Mégraud et al. (2021) Helicobacter pylori resistance to antibiotics in Europe in 2018 and its relationship to antibiotic consumption in the community


Update: Progress in the study of Helicobacter pylori infection through new methods

This review presents the latest developments and discoveries on the evolution and genetic diversity of H. pylori. Methods to investigate genomic and epigenomic variability, one of the research foci of the Work Group of Prof. Suerbaum,have undergone a number of technical innovations over the last few years. In particular, the use of high-throughput systems has massively expanded the database for analyses of the genetic and epigenetic variability of H. pylori.
The high mutation rate of the germ as well as its ability to absorb genetic material from the environment are responsible for a genetic variability that no other bacterial pathogen exhibits. This variability is also influenced at the epigenomic level, for example by the methylome. Another decisive factor is the large repertoire of restriction-modification systems.

Ailloud et al. (2021) Evolved to vary: genome and epigenome variation in the human pathogen Helicobacter pylori. FEMS Microbiol. Rev.


Helicobacter pylori: New insights on evolution in the stomach of infected people

H. pylori strains are characterised by a pronounced genetic diversity. Prof. Suerbaum’s research group has now been able to show that this great heterogeneity already develops in the stomach of a single infected person. Several biopsies from different stomach regions were examined from a total of 16 donors. Depending on the localisation in the stomach, the different germ populations develop differently. However, the evolution of H. pylori in the individual person is also influenced by external factors such as antibiotic therapy, which leads to the formation of resistant subpopulations.

Ailloud et al. (2019) Within-host evolution of Helicobacter pylori shaped by niche-specific adaptation, intragastric migrations and selective sweeps. Nat. Commun.

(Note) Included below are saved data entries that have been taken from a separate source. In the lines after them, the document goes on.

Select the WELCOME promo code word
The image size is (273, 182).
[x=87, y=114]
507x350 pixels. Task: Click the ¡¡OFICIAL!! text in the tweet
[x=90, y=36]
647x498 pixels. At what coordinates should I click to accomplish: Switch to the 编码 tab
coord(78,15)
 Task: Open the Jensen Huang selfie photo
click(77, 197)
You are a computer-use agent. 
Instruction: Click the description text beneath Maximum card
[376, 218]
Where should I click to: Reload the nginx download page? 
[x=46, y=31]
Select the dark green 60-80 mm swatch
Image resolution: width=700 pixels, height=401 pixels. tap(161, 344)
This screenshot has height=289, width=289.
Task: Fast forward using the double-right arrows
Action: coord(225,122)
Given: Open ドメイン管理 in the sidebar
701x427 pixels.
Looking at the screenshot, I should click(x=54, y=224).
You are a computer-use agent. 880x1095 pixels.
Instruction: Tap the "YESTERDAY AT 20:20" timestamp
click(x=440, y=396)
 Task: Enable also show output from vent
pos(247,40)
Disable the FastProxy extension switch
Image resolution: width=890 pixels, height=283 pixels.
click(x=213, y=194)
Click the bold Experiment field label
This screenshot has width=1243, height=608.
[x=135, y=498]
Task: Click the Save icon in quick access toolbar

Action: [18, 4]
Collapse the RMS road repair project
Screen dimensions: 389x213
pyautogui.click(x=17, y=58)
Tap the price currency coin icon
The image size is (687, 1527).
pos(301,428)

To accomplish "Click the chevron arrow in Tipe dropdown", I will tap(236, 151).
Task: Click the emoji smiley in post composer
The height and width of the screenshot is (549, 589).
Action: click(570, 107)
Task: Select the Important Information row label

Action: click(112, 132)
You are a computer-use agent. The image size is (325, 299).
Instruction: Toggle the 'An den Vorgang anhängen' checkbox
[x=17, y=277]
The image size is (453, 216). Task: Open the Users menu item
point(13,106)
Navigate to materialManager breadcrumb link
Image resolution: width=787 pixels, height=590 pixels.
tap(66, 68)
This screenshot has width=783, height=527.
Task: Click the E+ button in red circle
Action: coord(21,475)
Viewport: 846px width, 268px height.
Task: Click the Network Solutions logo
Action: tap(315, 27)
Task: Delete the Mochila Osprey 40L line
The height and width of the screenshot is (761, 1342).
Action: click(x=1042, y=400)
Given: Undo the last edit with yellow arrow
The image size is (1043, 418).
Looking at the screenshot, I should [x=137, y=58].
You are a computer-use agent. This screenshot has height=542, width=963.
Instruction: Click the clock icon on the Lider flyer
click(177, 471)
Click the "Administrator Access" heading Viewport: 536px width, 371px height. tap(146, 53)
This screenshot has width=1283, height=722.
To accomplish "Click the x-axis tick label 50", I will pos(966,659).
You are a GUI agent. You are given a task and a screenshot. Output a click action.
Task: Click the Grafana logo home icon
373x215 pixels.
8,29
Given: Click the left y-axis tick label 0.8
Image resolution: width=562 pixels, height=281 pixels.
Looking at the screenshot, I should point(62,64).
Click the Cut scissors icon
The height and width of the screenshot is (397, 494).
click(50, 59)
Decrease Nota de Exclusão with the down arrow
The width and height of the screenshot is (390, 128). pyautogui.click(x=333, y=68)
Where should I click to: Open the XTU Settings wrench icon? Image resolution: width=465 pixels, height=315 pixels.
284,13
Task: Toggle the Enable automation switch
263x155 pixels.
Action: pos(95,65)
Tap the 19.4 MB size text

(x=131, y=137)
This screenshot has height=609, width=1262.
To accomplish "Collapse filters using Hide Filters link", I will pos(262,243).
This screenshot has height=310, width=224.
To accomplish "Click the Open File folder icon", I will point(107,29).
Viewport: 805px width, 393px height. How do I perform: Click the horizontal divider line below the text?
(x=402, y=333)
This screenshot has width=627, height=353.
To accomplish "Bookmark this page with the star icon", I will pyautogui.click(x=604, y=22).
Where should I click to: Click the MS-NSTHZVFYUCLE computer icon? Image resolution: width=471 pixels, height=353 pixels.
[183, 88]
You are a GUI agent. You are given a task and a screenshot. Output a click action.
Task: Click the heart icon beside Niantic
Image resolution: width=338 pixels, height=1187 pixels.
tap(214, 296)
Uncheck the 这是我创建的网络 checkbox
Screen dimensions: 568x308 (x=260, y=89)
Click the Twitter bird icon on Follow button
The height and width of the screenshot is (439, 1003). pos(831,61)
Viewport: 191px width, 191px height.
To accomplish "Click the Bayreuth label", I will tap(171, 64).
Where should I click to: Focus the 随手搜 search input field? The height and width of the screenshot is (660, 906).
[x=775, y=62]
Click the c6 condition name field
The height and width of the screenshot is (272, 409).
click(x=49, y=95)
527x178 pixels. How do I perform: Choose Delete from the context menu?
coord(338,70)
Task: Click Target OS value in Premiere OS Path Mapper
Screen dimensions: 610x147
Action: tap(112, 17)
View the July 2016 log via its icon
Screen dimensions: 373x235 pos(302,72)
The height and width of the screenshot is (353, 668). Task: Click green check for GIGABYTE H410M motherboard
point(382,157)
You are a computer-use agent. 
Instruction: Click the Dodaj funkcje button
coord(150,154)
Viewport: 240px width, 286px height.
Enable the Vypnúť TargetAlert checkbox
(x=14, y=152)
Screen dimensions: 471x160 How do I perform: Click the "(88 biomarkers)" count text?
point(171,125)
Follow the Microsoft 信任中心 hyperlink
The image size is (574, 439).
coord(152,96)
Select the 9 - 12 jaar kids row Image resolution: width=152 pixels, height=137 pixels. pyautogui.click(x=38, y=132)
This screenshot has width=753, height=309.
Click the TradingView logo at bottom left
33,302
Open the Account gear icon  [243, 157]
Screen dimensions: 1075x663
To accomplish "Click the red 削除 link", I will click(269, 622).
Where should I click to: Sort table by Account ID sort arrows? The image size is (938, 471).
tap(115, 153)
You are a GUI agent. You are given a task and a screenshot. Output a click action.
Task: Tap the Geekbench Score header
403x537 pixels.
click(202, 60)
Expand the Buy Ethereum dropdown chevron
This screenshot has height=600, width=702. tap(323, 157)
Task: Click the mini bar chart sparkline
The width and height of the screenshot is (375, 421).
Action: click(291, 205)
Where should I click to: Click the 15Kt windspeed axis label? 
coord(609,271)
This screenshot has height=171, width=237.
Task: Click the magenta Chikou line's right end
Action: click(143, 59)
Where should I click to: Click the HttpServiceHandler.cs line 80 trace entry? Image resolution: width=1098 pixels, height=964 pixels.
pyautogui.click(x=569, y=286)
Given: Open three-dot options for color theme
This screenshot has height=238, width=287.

H. pylori: New insights into the origin of genetic variability

The research group of Prof. Dr. Sebastian Suerbaum  (National Reference Centre for Helicobacter pylori, Max von Pettenkofer Institute, Medical Faculty, LMU Munich) has made a further contribution to elucidating the origin of the high genetic variability of H. pylori. The work focused on the variation in the equipment of H. pylori genomes with restriction-modification systems (R-M systems). The genomes of different H. pylori strains each possess about 30 R-M systems, of which only a few are conserved between different strains. The result of this highly variable endowment of H. pylori with R-M systems is a highly variable methylome. Only the methyltransferase enzyme of a single R-M system of H. pylori is active in all strains examined (n = 459) and thus appears to be part of the core genome. The studies show that this MTase, which is specific for the sequence GCGC, has assumed an important coordinating role in gene regulation during the evolution of H. pylori.

Estibariz et al. (2019) The core genome m5C methyltransferase JHP1050 (M.hpy99III) plays an important role in orchestrating gene expression in Helicobacter pylori. Nucleic Acids Res.


Genetically highly variable: challenge for vaccine development

In a new study  Prof. Dr. Sebastian Suerbaum (Nationales Referenzzentrum für Helicobacter pylori, Max von Pettenkofer-Institut, Medizinische Fakultät, LMU München) shows with his cooperation partners that H. pylori already shows a high genetic diversity in the early phase of infection. This even results in the loss of genes that play a significant role in virulence and infection of the human stomach. This variability makes it difficult to develop a vaccine against the germ.

Nell et al. (2017) Genome and methylome variation in Helicobacter pylori with a cag pathogenicity island during early stages of human infection. Gastroentology.